Search and Hit Enter

UPDATE: Arab suspected in poisoning of vultures in the Golan Heights

A man in northern Israel was arrested Sunday on suspicion of poisoning eight griffon vultures in the Golan Heights two days earlier, police said.

Border Police detained the suspect, in his 30s, from the Bedouin village of Tuba-Zangariyye in the Galilee. He was slated to be brought before a judge on Monday, where police will request his remand be extended.

In an unsourced report, Channel 12 said the man sprayed a poisonous chemical on the carcass of a cow in order to keep away predators, such as wolves. A flock of vultures ate from the remains of the cow, leading to the rapid deaths of eight griffon, in addition to jackals and a fox.

Two other vultures also fell ill and were taken by the Israel Nature and Parks Authority to local veterinary hospitals, where they were subsequently nursed back to health.

The poisoning wiped out over half of the species population, with just 13 griffon vultures now remaining in the Golan Heights.

Repeated poisonings have devastated the local population, which 13 years ago numbered around 130.

They are mostly attributed to local cattle farmers taking illegal action to try to wipe out predators that threaten their herds.

Authorities said the death of the birds during the nesting period was particularly devastating, and could lead to the loss of eggs and hatchlings left without parents.

In recent years, the Nature and Parks Authority has made efforts to conserve and rebuild the local vulture population, including bringing in birds from Spain.

The authority called on the government to instill tougher penalties against those caught poisoning animals.

The police said that “this is a serious incident of animal poisoning and from the moment the case was revealed, the Israel Police has been working with the assistance of the Nature and Parks Authority, with all the means at its disposal, to solve the case.”

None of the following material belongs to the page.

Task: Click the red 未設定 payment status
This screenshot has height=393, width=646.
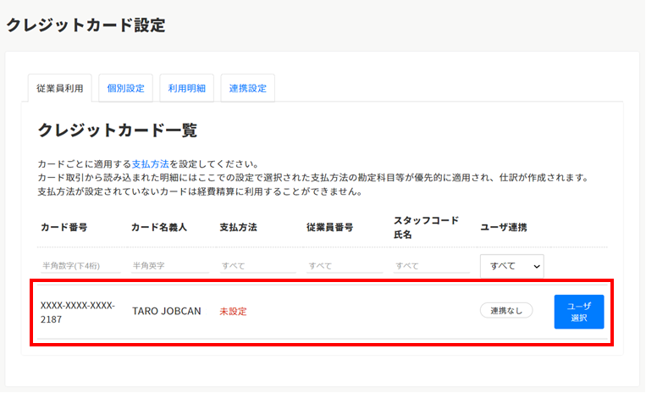Action: pyautogui.click(x=233, y=311)
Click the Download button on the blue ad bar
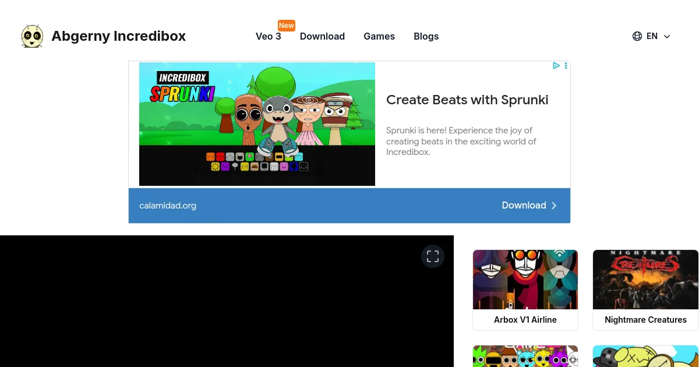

Alongside the eight vultures who died of poisoning, another vulture who received emergency treatment on the ground and was sent to the wildlife hospital at the safari, has recovered and is in very good condition. The vulture is expected to return to nature in the coming days.

Another vulture, who was examined at the field and was clearly not affected by the poisoning, returned that same day to his habitat in Gamla. According to the surveillance data, he is active and in good condition.